While it is easy to dismiss products made from barks, plants, extracts, seeds and the like, it is important to remember that some of these so-called natural products can have valuable medicinal properties. Some of these remedies have even undergone professional compounding and rigorous scientific scrutiny and have been approved and classified as medicines. Really, the only difference between a home potion or remedy and a medicine is approval by the FDA.

Like the cassowary, chloramphenicol is behind only two known deaths.

Which Has Killed More People: Cassowaries or Chloramphenicol?
No column based upon travels to Australia is complete without my usual chloramphenicol diatribe. Chloramphenicol has a broad spectrum of both gram-positive and gram-negative antibacterial activity.3-7 Since the inception of systemic chloramphenicol, there has been a reported association with several blood dyscrasias, the most notable of which is aplastic anemia. While topical chloramphenicol use is widespread throughout the world, this possible association with aplastic anemia has curtailed use of the drug in the United States. Practitioners have long known that this topical medication has resulted in patient deaths and fear the lethal potential of topical chloramphenicol.3-7 But how deadly is this drug?

Stories of the deadly potential from topical chloramphenicol are similar to those I have always heard, and believed, about the ‘world’s most dangerous bird,’ the Australian cassowary, a large emu-like flightless bird with strong claws. Every time I have been in Australia, I have heard about this bird’s ability (even proclivity) to kill humans. However, during my most recent trip, a biologist actually gave me the facts about the “world’s most dangerous bird.” Apparently, during the approximately 200 years that the species has been recognized, only two people have been killed, presumably in defense of a nest or young (W61.92. is the ICD-10 code for this, by the way). This actually approximates the number of people who have been killed by topical chloramphenicol. The first case of aplastic anemia associated with topical use was reported in the 1960s.8 In 1980 and 1982, the first two cases of fatal aplastic anemia that were thought to be associated with topical chloramphenicol use were reported.9,10 While chloramphenicol has not been used in the United States for many years due to perceived risks of aplastic anemia, the Australians have no such worries; topical chloramphenicol is over-the-counter in Australia. In fact, I walked into a pharmacy and bought myself a bottle to take home. 

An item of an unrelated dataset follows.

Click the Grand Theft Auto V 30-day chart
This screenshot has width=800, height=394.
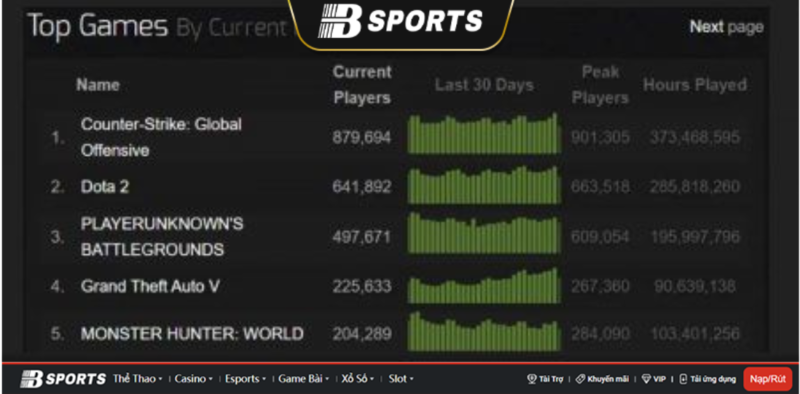[484, 286]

1. Steigerwalt RD, Gianni B, Paolo M, et al. Effects of Mirtogenol on ocular blood flow and intraocular hypertension in asymptomatic subjects. Mol Vis. 2008;14:1288-92.
2. Steigerwalt RD Jr, Belcaro G, Morazzoni P, et al. Mirtogenol potentiates latanoprost in lowering intraocular pressure and improves ocular blood flow in asymptomatic subjects. Clin Ophthalmol. 2010;4:471-6.
3. Usha K, Smitha S, Shah N, et al. Spectrum and the susceptibilities of microbial isolates in cases of congenital nasolacrimal duct obstruction. J AAPOS. 2006;10(5):469-72.
4. Matuska S, Rama P, Cavallero A, et al. Nocardia keratitis: a case report. Eur J Ophthalmol. 2006;16(1):164-7.
5. Arantes TE, Cavalcanti RF, Diniz Mde F, et al. Conjunctival bacterial flora and antibiotic resistance pattern in patients undergoing cataract surgery. Arq Bras Oftalmol. 2006;69(1):33-6.
6. Orden Martínez B, Martínez Ruiz R, Millán Pérez R. Bacterial conjunctivitis: most prevalent pathogens and their antibiotic sensitivity. An Pediatr (Barc). 2004;61(1):32-6.
7. Robert PY, Adenis JP. Comparative review of topical ophthalmic antibacterial preparations. Drugs. 2001;61(2):175-85.
8. Lam RF, Lai JS, Ng JS, et al. Topical chloramphenicol for eye infections. Hong Kong Med J. 2002;8(1):44-7.
9. Fraunfelder FT, Bagby GC Jr, Kelly DJ. Fatal aplastic anemia following topical administration of ophthalmic chloramphenicol. Am J Ophthalmol. 1982;93(3):356-60.
10. Abrams SM, Degnan TJ, Vinciguerra V. Marrow aplasia following topical application of chloramphenicol eye ointment. Arch Intern Med. 1980;140(4):576-7.